Projects are under construction or in licensing in countries including Russia, China, Argentina, South Korea, the US and Canada, with designs targeting a variety of applications, the IAEA has said.
NuCube claims to have developed a reactor core module from scratch which it will combine with a proprietary power conversion system (PSC).
Energy Vault meanwhile came to prominence in the industry as a startup commercialising a novel gravity-based energy storage technology and has since diversified to add business lines into the more immediately addressable global market for lithium-ion (Li-ion) battery storage.
The two companies will look to integrate Energy Vault’s energy management system (EMS) and BESS solution B-Vault with NuCube’s NuSun platform, specifically designed for large energy use sites including data centres.
ESS Inc begins deliveries of utility-scale flow battery system
‘All-iron’ flow battery manufacturer ESS Tech Inc. (ESS Inc.) has delivered the first commercial orders of its new utility-scale Energy Center solution.
The Oregon, US-headquartered long-duration energy storage (LDES) company, which holds the IP for its iron and saltwater electrolyte flow battery systems, said yesterday (16 January) that Energy Center units have been delivered to an undisclosed ‘major Florida utility’ customer.
ESS Inc. claims that the Energy Center is scalable to megawatt-hour and gigawatt-hour scale applications, capable of discharge durations of 8-hours at full-rated power.
The unit is configurable to a range of power and energy capacities from 145kW DC upward and the company has previously said its flow batteries are well-suited for applications requiring up to about 14-hour duration.
Energy Center has a 25-year design life and as with other flow battery technologies is expected to be capable of unlimited duty cycling without experiencing degradation or capacity fade. ESS Inc.’s other main product, Energy Warehouse, is designed for commercial and industrial (C&I) and microgrid customers.
ESS Inc. and its fellow flow battery providers, which use electrolyte chemistries typically based on vanadium pentoxide, also claim their technologies are safer than lithium-ion as they do not feature battery cells that could go into thermal runaway and catch fire.

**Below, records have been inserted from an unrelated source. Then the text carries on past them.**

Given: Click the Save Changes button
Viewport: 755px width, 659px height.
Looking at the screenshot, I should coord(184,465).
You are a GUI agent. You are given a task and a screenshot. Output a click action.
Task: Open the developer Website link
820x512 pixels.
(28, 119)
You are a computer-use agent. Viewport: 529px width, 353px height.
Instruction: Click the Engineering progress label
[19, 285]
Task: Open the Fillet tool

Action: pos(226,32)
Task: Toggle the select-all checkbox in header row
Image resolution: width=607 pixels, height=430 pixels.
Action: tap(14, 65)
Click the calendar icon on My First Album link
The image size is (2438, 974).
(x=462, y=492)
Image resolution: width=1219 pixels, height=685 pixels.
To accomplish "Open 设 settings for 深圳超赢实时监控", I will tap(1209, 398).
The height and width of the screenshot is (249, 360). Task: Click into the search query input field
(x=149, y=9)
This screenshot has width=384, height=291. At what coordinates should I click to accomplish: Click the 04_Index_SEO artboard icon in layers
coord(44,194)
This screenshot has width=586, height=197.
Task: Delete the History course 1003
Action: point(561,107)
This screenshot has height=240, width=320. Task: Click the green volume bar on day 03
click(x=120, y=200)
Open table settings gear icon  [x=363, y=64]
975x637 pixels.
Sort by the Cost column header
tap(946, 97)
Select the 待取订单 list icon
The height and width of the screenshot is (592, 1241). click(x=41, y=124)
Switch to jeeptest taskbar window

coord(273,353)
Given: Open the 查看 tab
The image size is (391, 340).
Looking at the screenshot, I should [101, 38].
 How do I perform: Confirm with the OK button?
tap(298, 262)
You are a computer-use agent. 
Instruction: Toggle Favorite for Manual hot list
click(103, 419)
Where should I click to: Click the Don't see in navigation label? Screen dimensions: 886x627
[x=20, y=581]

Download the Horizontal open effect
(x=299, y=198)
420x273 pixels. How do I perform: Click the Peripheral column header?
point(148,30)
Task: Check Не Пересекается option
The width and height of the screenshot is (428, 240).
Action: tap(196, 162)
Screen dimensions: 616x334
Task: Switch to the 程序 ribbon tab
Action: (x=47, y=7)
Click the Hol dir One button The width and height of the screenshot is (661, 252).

The company also announced that another utility, Portland General Electric (PGE) in Oregon, has finished the construction and initial testing of a 3MWh demonstration and test project.
Announced in 2022, the project is sited on land next to ESS Inc.’s factory in Wilsonville, OR, with PGE set to test the flow battery technology’s suitability for various applications, including frequency regulation, contingency reserve, voltage and VAR support and others. The project marked the first field deployment of Energy Center.